Do this
Please rewrite the entries below with "Screen dimensions" replaced by "Display size" wherever it occurs, and change nothing else.

++++ Material supplied ++++

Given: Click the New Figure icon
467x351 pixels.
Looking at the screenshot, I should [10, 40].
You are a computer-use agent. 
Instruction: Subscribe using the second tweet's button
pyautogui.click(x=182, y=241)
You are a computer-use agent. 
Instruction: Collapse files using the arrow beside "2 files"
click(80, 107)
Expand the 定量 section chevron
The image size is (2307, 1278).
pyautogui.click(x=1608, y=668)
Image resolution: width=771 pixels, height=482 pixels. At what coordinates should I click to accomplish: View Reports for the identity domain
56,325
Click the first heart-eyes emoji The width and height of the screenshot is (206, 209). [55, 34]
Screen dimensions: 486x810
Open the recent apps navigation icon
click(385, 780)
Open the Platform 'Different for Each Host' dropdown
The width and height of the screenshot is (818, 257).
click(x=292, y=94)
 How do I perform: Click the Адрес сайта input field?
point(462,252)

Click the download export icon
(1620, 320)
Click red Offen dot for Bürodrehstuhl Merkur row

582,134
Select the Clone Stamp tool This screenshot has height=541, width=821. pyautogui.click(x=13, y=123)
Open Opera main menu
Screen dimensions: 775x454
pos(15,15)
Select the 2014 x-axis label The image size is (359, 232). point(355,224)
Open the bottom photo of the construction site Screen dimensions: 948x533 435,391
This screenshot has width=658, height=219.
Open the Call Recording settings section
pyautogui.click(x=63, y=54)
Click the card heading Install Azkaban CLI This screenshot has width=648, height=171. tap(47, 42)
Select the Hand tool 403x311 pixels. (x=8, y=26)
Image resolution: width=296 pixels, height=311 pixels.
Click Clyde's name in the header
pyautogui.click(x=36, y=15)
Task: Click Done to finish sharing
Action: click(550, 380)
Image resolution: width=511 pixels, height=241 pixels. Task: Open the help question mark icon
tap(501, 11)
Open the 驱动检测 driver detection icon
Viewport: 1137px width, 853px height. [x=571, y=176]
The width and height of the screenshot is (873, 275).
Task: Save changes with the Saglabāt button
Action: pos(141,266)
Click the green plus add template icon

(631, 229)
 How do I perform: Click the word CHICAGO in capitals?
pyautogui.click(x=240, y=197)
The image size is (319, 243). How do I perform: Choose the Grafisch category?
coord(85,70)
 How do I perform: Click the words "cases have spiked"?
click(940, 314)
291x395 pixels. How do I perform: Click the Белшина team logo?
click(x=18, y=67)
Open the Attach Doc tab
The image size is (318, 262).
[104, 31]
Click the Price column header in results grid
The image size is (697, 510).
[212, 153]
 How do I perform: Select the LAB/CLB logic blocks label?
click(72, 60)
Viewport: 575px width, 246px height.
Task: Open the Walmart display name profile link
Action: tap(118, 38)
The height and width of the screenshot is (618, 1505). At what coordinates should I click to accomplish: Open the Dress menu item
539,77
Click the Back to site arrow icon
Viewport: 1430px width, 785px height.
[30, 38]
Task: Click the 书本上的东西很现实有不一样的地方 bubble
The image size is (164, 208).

++++

Solution for this exercise
Given: Click the New Figure icon
467x351 pixels.
Looking at the screenshot, I should [10, 40].
You are a computer-use agent. 
Instruction: Subscribe using the second tweet's button
pyautogui.click(x=182, y=241)
You are a computer-use agent. 
Instruction: Collapse files using the arrow beside "2 files"
click(80, 107)
Expand the 定量 section chevron
The image size is (2307, 1278).
pyautogui.click(x=1608, y=668)
Image resolution: width=771 pixels, height=482 pixels. At what coordinates should I click to accomplish: View Reports for the identity domain
56,325
Click the first heart-eyes emoji The width and height of the screenshot is (206, 209). [55, 34]
Display size: 486x810
Open the recent apps navigation icon
click(385, 780)
Open the Platform 'Different for Each Host' dropdown
The width and height of the screenshot is (818, 257).
click(x=292, y=94)
 How do I perform: Click the Адрес сайта input field?
point(462,252)

Click the download export icon
(1620, 320)
Click red Offen dot for Bürodrehstuhl Merkur row

582,134
Select the Clone Stamp tool This screenshot has height=541, width=821. pyautogui.click(x=13, y=123)
Open Opera main menu
Display size: 775x454
pos(15,15)
Select the 2014 x-axis label The image size is (359, 232). point(355,224)
Open the bottom photo of the construction site Display size: 948x533 435,391
This screenshot has width=658, height=219.
Open the Call Recording settings section
pyautogui.click(x=63, y=54)
Click the card heading Install Azkaban CLI This screenshot has width=648, height=171. tap(47, 42)
Select the Hand tool 403x311 pixels. (x=8, y=26)
Image resolution: width=296 pixels, height=311 pixels.
Click Clyde's name in the header
pyautogui.click(x=36, y=15)
Task: Click Done to finish sharing
Action: click(550, 380)
Image resolution: width=511 pixels, height=241 pixels. Task: Open the help question mark icon
tap(501, 11)
Open the 驱动检测 driver detection icon
Viewport: 1137px width, 853px height. [x=571, y=176]
The width and height of the screenshot is (873, 275).
Task: Save changes with the Saglabāt button
Action: pos(141,266)
Click the green plus add template icon

(631, 229)
 How do I perform: Click the word CHICAGO in capitals?
pyautogui.click(x=240, y=197)
The image size is (319, 243). How do I perform: Choose the Grafisch category?
coord(85,70)
 How do I perform: Click the words "cases have spiked"?
click(940, 314)
291x395 pixels. How do I perform: Click the Белшина team logo?
click(x=18, y=67)
Open the Attach Doc tab
The image size is (318, 262).
[104, 31]
Click the Price column header in results grid
The image size is (697, 510).
[212, 153]
 How do I perform: Select the LAB/CLB logic blocks label?
click(72, 60)
Viewport: 575px width, 246px height.
Task: Open the Walmart display name profile link
Action: tap(118, 38)
The height and width of the screenshot is (618, 1505). At what coordinates should I click to accomplish: Open the Dress menu item
539,77
Click the Back to site arrow icon
Viewport: 1430px width, 785px height.
[30, 38]
Task: Click the 书本上的东西很现实有不一样的地方 bubble
The image size is (164, 208).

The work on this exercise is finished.